Sleep’s actual function is highly misunderstood, but we know we need to function efficiently and productively.

It is thought that sleep helps restore and rebuild everything we burnt off that day.

Specific genes turn on when we sleep; their sole purpose is restoration.

Brain and memory repossessing is another leading theory; neuro pathways are strengthened when asleep.

The less important ones are weakened, allowing loose connections to emphasize the more important ones.

The average human will spend 24 years of their life asleep.

Those who get less than seven hours have a greater risk of developing depression, brain damage, heart disease, obesity and diabetes. However, getting too much sleep can cause the same risks.

  1. The Hum

This eerie low-frequency humming noise seems to have appeared out of nowhere.

Reports from all over the globe complain of hearing this sound, and once it moves in, it never leaves.

The Hum is known as the Hum, a steady, throbbing sound heard in Taos, New Mexico; Bristol, England; Winsor, Ontario; and Largs, Scotland.

However, only about two percent of the people live in Hum-prone surroundings, and most of them are ages 55 to 70, according to Geoff Leventhall of Surrey, England.

Bristol is the first place on Earth where the Hum was heard. In the 1970s, some 800 people in that city reported hearing a steady humming sound. All the hum cases seem to have several commonalities.

Usually, the Hum is only heard indoors, and it’s louder at night than during the day.

In addition, the hum is rare in metropolitan areas due to steady background noise in crowded cities.

Some studies have been and are being looked at to figure out the Hum. But no clear answers can yet be given as to why it occurs.

  1. Intuition

Albert Einstein said that intuition is our most valued asset and the most untapped sense.

Often referred to as a sixth sense, your gut feeling, inner sense, and or instinct.

Intuition is viewed as a method to attain knowledge, perceive information, and decide in stressful situations.

One method to tap into your intuitive sense is to learn to meditate.

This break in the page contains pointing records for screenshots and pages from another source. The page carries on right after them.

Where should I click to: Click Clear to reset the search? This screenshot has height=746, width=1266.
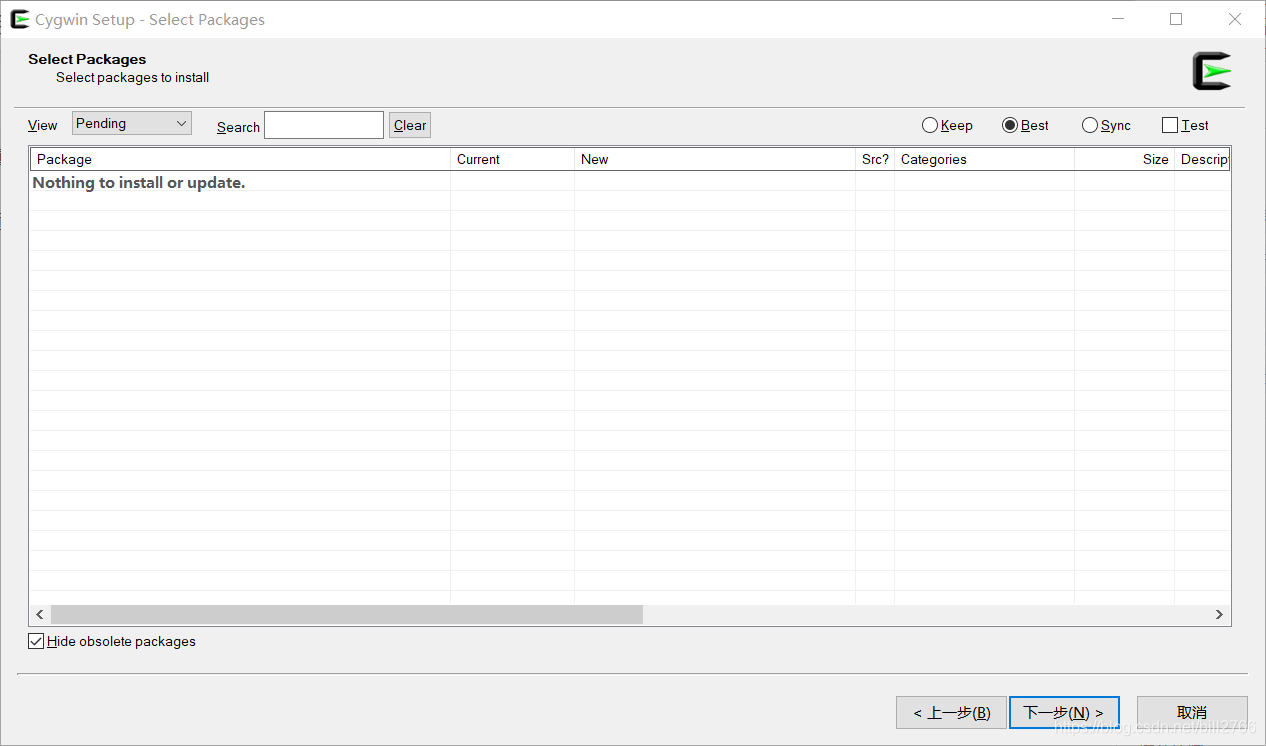[409, 125]
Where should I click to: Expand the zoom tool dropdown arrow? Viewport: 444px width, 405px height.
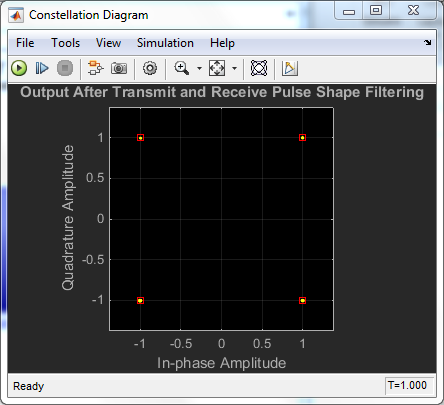[x=199, y=68]
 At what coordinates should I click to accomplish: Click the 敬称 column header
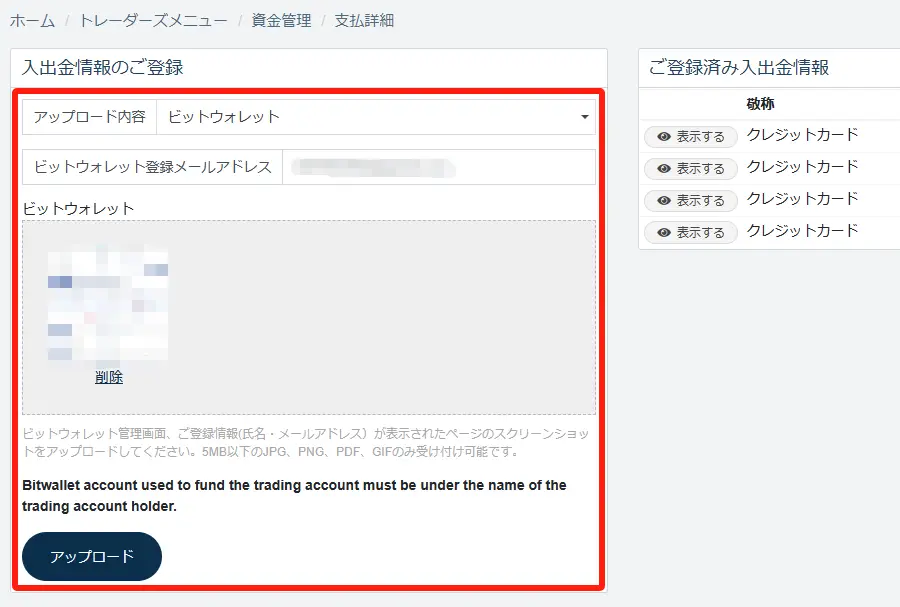[760, 104]
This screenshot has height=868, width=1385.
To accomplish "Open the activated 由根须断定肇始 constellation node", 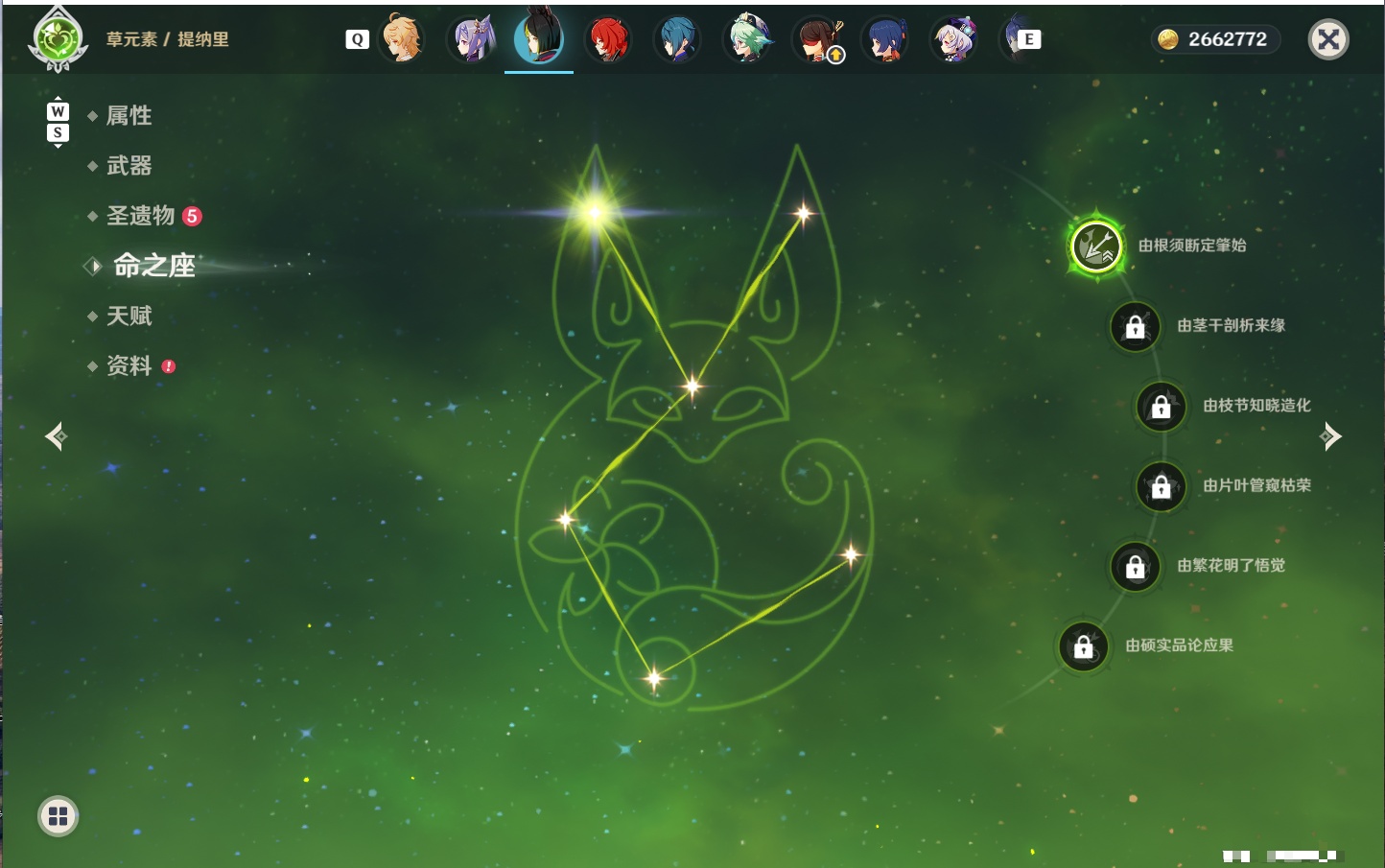I will coord(1096,246).
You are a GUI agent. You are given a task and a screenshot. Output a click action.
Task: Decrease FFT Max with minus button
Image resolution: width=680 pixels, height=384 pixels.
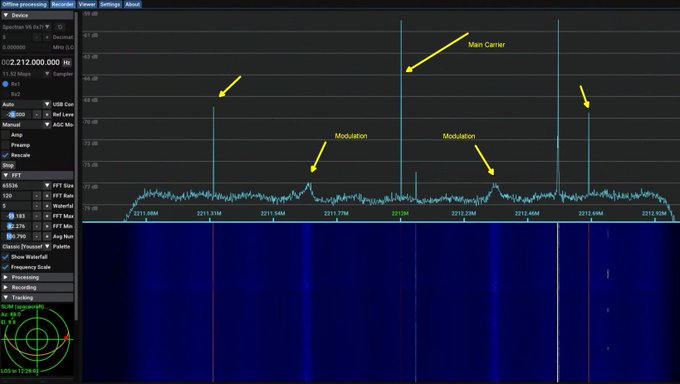[37, 216]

Doing so drops the ego, allowing you to find answers within.

Inside the world of science, how do you even study something invisible that magically comes out of nowhere?

  1. Déjà Vu

Déjà vu is a French term for “already seen.”

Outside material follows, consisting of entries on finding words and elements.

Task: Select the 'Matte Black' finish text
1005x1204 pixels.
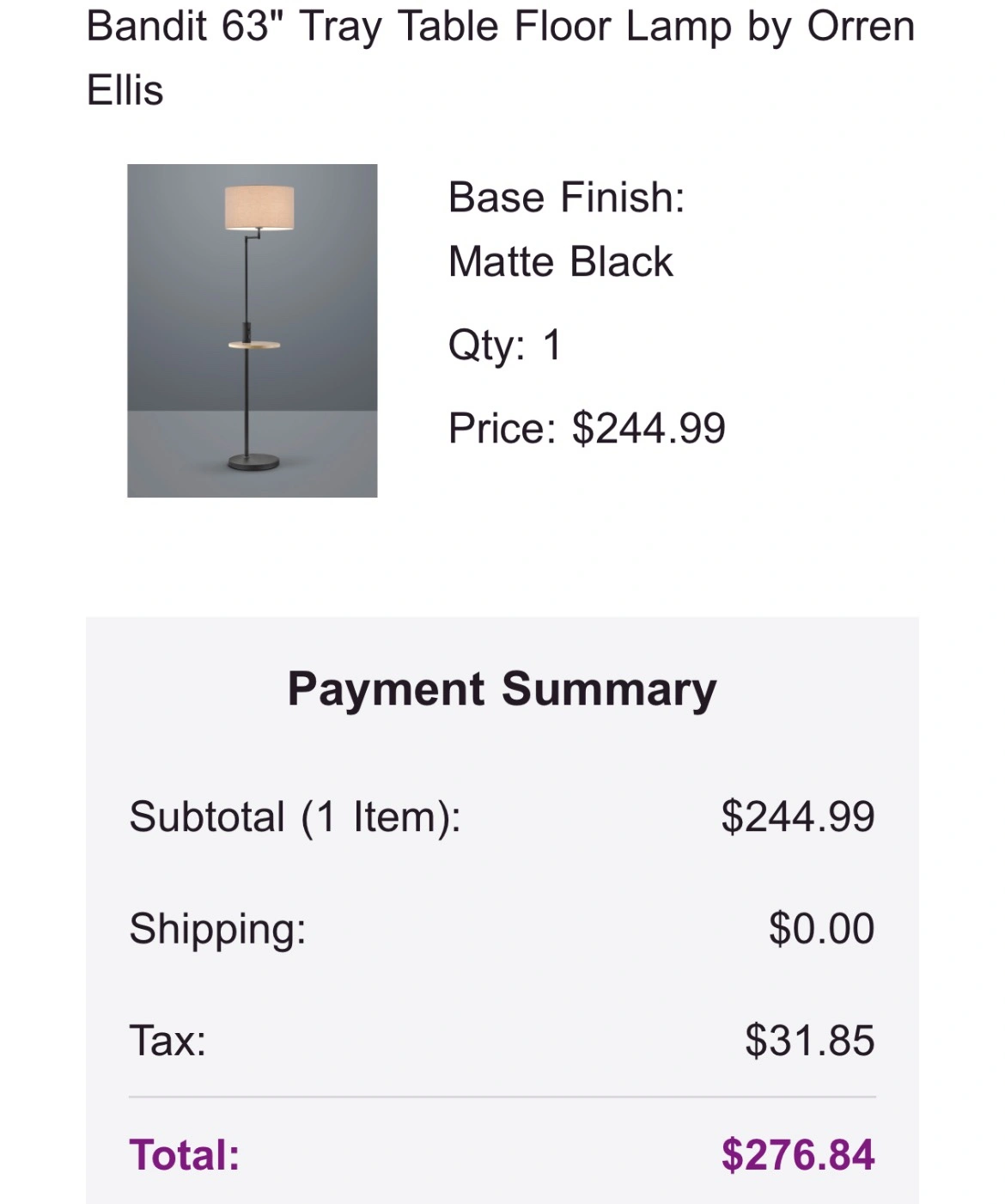Action: click(561, 262)
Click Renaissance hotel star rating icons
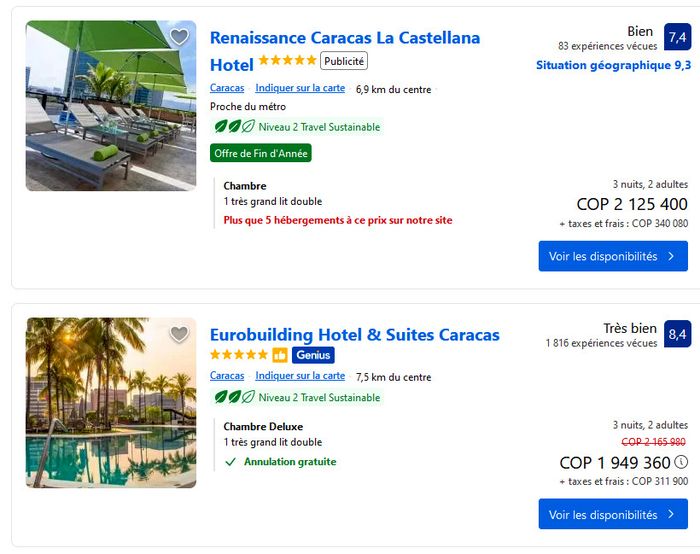 (x=287, y=61)
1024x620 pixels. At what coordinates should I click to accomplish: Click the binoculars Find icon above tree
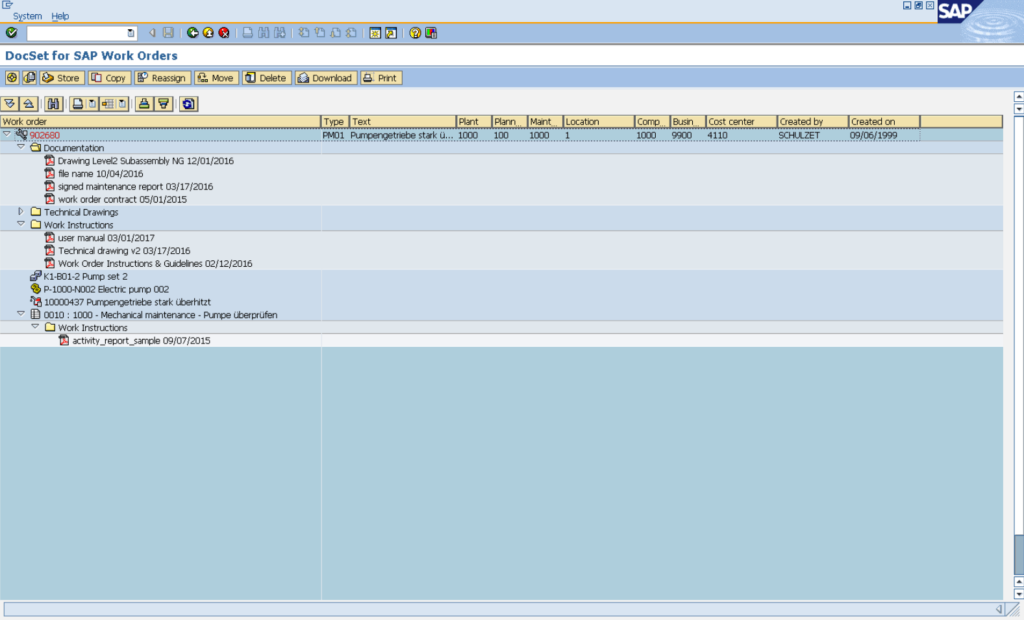tap(54, 103)
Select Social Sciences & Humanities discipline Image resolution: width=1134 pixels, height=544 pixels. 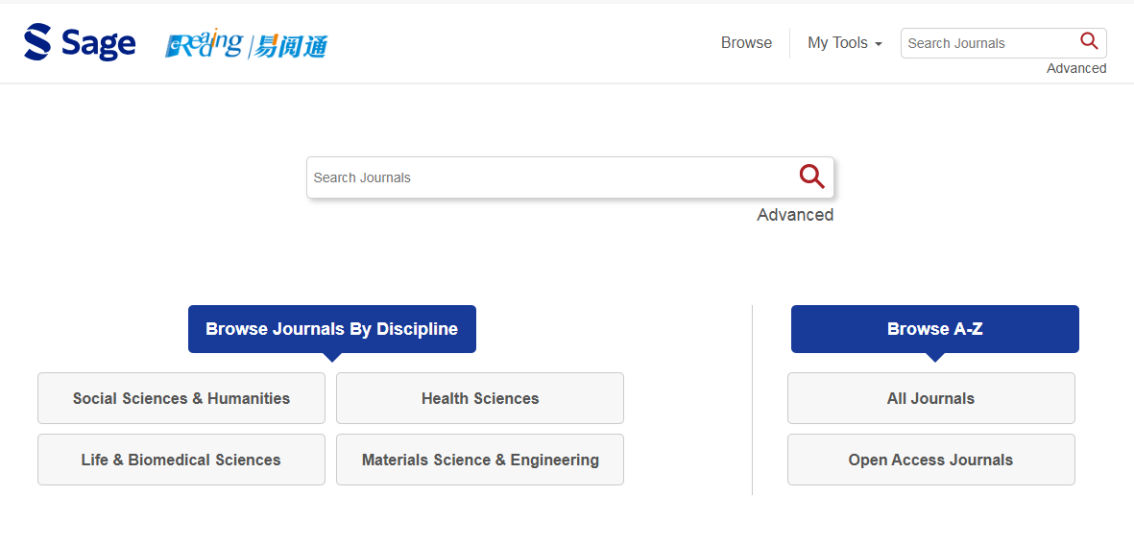pyautogui.click(x=181, y=398)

We all have experienced a new place and feel as if we have been there before. But unfortunately, we sometimes feel like we have dreamt of that experience in the past.

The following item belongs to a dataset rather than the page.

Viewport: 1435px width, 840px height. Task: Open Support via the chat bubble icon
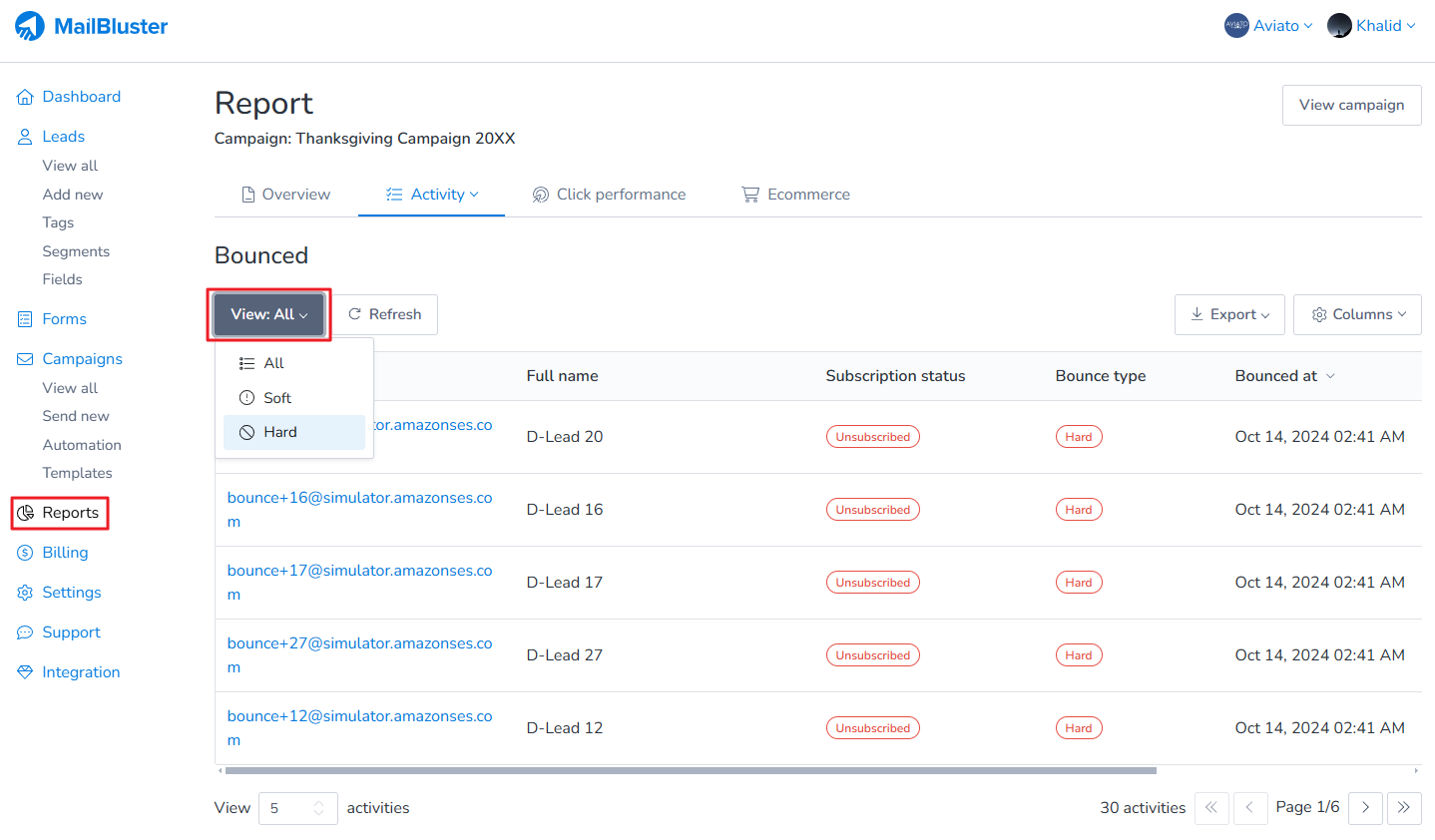pos(24,631)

This occurs more often in kids between the ages of six and 10.

It is impossible to re-create a Déjà vu experience, so studying it makes it next to an impossibility.

Therefore, research on Déjà Vu is put into two classifications: experimental studies and observational studies.

In experimental studies, scientists recreate Déjà Vu’s experiences in individuals.

The thought behind these studies is that if we can learn what causes Déjà Vu, we might understand where it comes from.

Experts measure the Déjà Vu experience (how often it happens, when it occurs, to whom it affects, etc.) and record it, seeking out patterns.

  1. Dark Matter – Science Mysteries

More is unknown about dark energy and dark matter than what is known about it.

Scientists now understand how much dark energy there is due to how it affects the expansion of the Universe.

Otherwise, it is a complete mystery.

It turns out that about 68 percent of the Universe is dark energy. Dark matter makes up about 27 percent.

The rest, which is everything on Earth, everything ever observed with all of our technologies, all other cases only add up to under five percent of the Universe.

Any space between objects is considered dark energy and dark matter.

If you can solve why this is, you will be the next Nobel prize recipient in science.